James Foley says there’s no meaningful comparison between Israeli state violence and Palestinian resistance, and recalls the western-imperial roots of the colonial state.
It was a weekend of horror in Palestine, with a death toll now standing at 192, including 58 children and 34 women; Israel, meanwhile, has suffered ten casualties. Sadly, there is nothing new in this grim asymmetry. According to B’Tselem, Israel’s leading human rights group, a total of 1,398 Palestinians perished at Israeli hands during Operation Cast Lead (2008-9); by contrast, just ten Israelis died at Palestinian hands.
Of course, all war-related deaths are tragic. But the discrepancy highlights the problem of media discourses which present the Israeli-Palestinian conflict as “complex”. So complex, indeed, that you require a PhD in Middle Eastern Studies to even talk about the topic. The implication is that ordinary people’s solidarity – visible this weekend in demonstrations in Edinburgh, Glasgow and across the country – must be founded in ignorance.
Anyone waving a Palestine banner must reckon with the calumny that solidarity is a cover for anti-Semitic prejudice. Euphemistic talk of “complexity” thus adds to a chilling effect on public debate about our own culpability in enforcing what Israeli human rights groups have called “apartheid”.
In truth, while resolving this matter will involve a complex bundle of emotions and identities, as a question of justice it’s as simple as any conflict could be. Yes, there are regimes more brutal than Israel; there are wars with greater casualties and governments who engage in more egregious abuses. But for sheer disproportionate force nothing else compares.
This is an advanced and heavily armed regional behemoth bearing down on proverbial slingshots. To compound it all, the behemoth can depend on an annual $3 billion+ of American military aid. You don’t need a doctorate in conflict studies to appreciate that disparity of raw, violent power.
For those who speak of complexity, Palestinian rights must be balanced against “Israeli security”. The trouble is, there is a strain of Israeli ideology (thoroughly embedded in Netanyahu’s government) that will only feel “secure” when the Arab presence has been reduced to penury and abject subjection.
Many will doubtless call for a “two state solution”. From the standpoint of abstract justice that’s a dubious formulation, which likely involves abandoning the rights of Palestine’s 7.2 million refugees. Still, most Palestinians would theoretically accept some settlement based on internationally-recognised 1967 borders. Faced with an enemy that holds endless reservoirs of violent force at its disposal, you have to reckon with “complexity” – in our complex world, justice must surrender to pragmatism. Most will thus accept a big slice of injustice for the sake of peace.
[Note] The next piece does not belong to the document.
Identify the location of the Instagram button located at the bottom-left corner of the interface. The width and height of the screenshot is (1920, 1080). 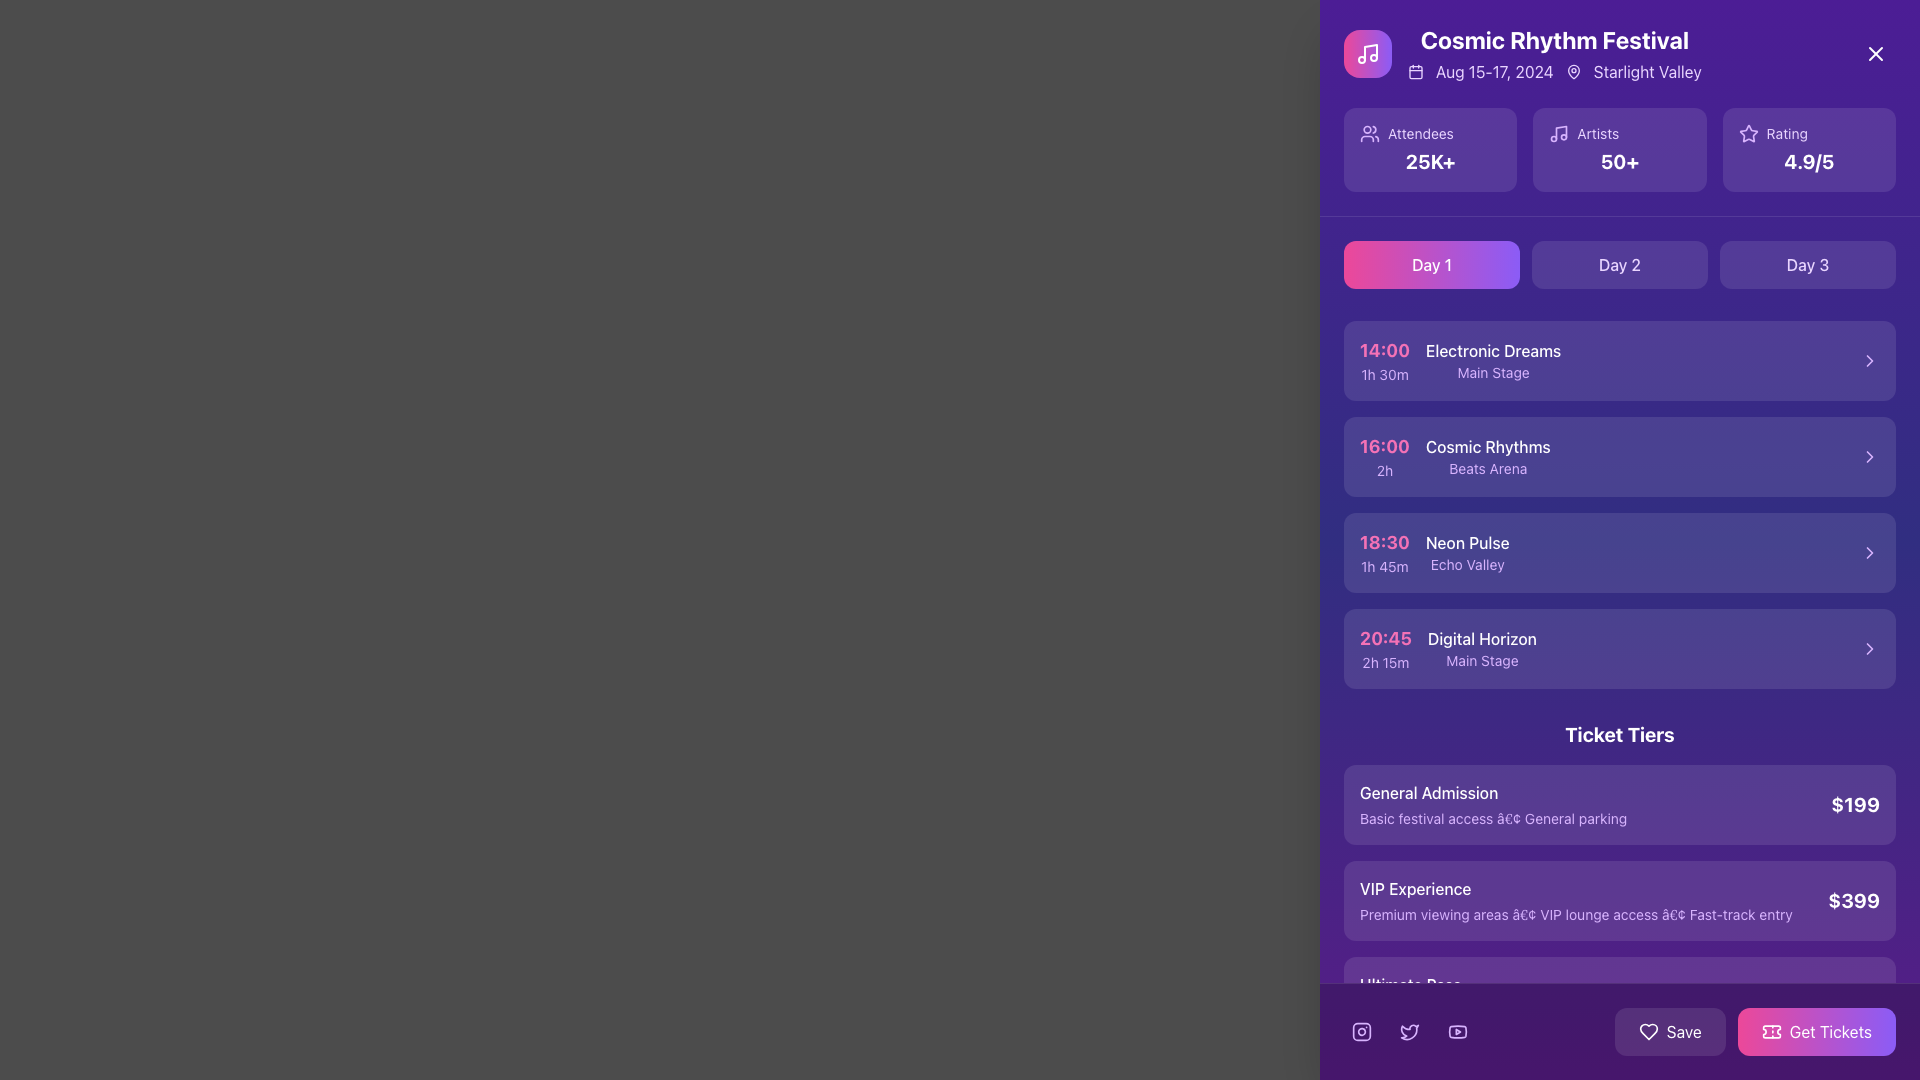
(1361, 1032).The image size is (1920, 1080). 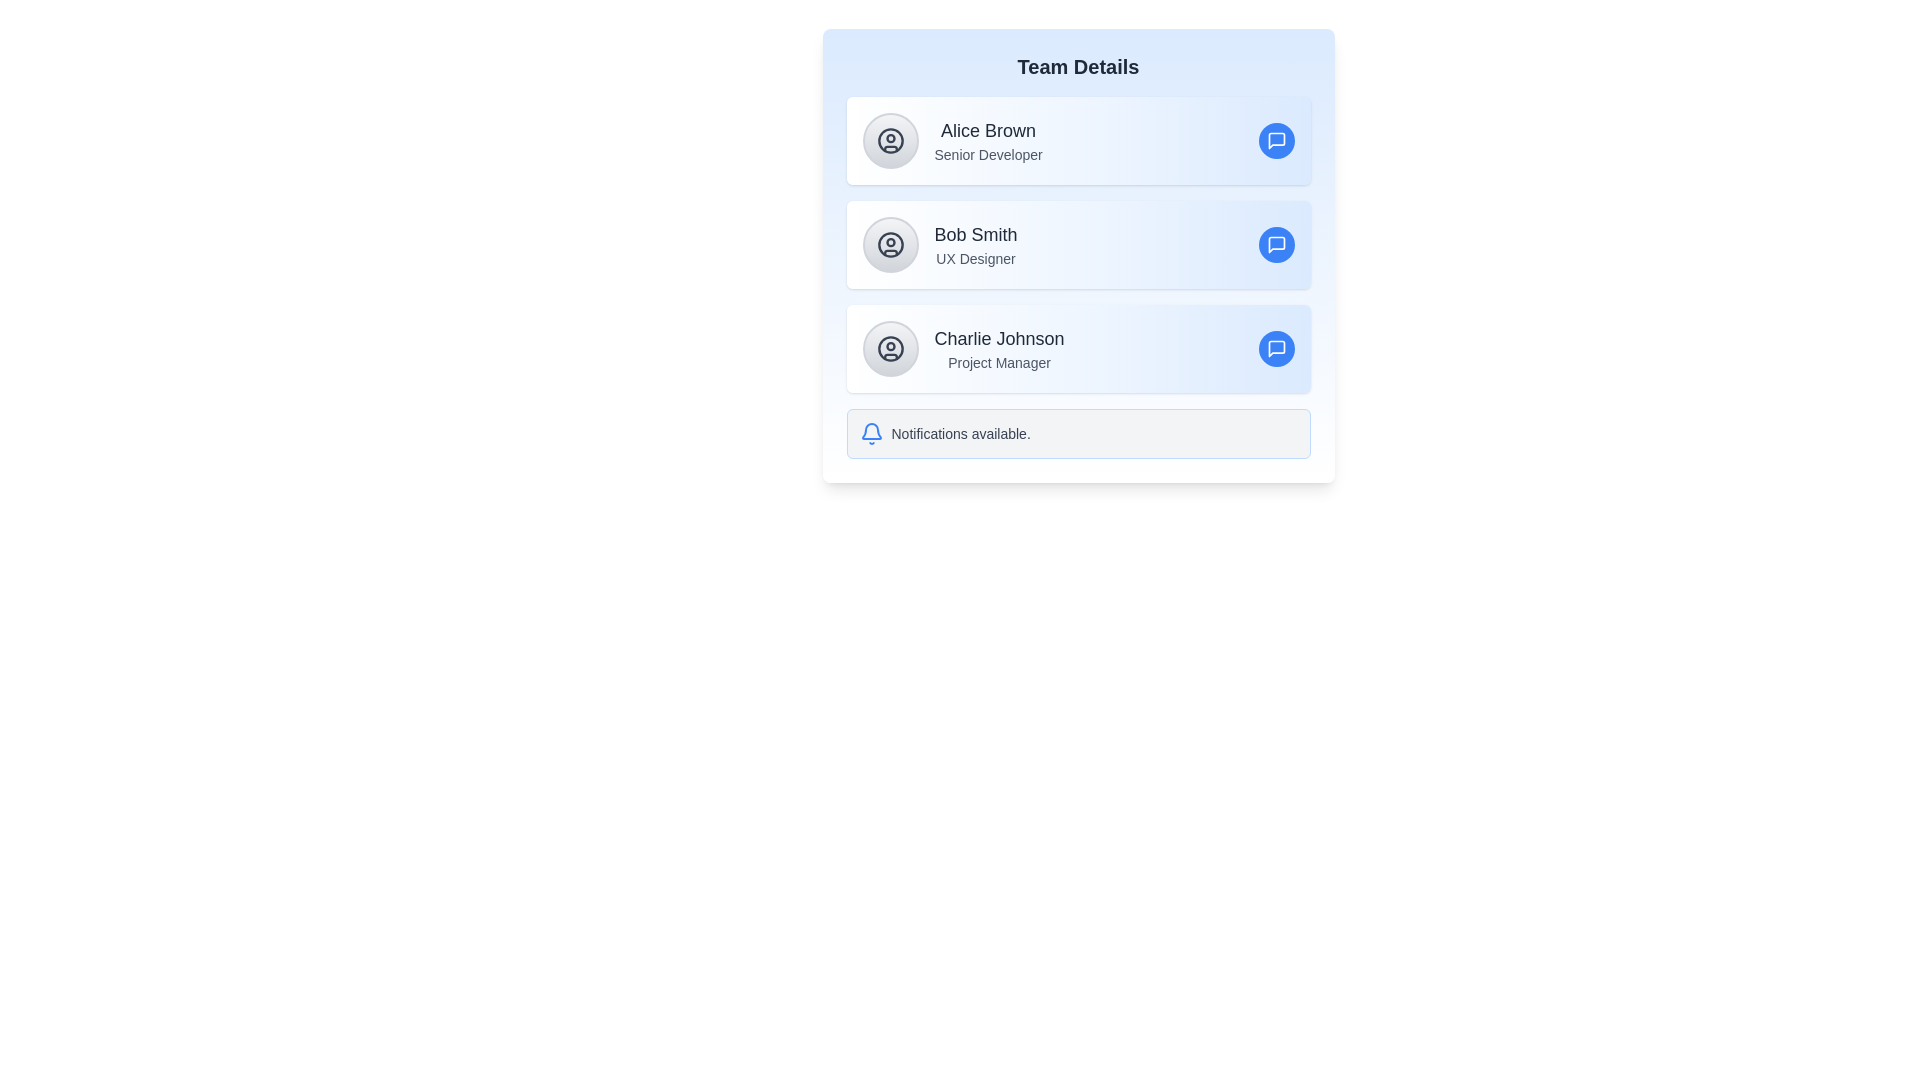 What do you see at coordinates (889, 244) in the screenshot?
I see `the user profile icon for 'Bob Smith'` at bounding box center [889, 244].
But Palestinian truculence isn’t the problem. The problem is the Israeli state’s longstanding settlement policy, which has effectively torpedoed any prospect of Palestinian sovereignty over the 22 percent of historic Palestine theoretically allotted to them by a “two state solution”.
Settler colonialists, the most extreme of all Israeli nationalists, will never surrender what they consider as a “birth right”. They will never recognise the jurisdiction of an Arab-dominated government or accept Arabs as their neighbours. Their ideology is one of religious and racial domination: they will never accept underdog status; indeed, they will never accept anything but being the over-dog who reduces everyone else to cowering obedience. And it’s only getting worse, because the more settlers inflict brutality on Palestinians, the more they fear their revenge.
Sometimes this conflict is wrongly reduced to age-old religious quarrels; in truth, the original Israeli settlers were largely secular. Others reduce it to the ethno-nationalist ideology of the Israeli state, and the vexed question of “Zionism”. But even that doesn’t get to the heart of the problem.
Historically, “Zionism” has only been the problem insofar as it proved useful to superpower interests, ranging from British imperialists like Scotland’s own Arthur Balfour to Cold War planners and latter-day American Christian fundamentalists. If this is a David versus Goliath conflict, Goliath was an experiment in regional control, manufactured in our own laboratories. US-UK complicity is thus hard to ignore: it turned an already skewed conflict not the most ill-matched ethnic “war” imaginable.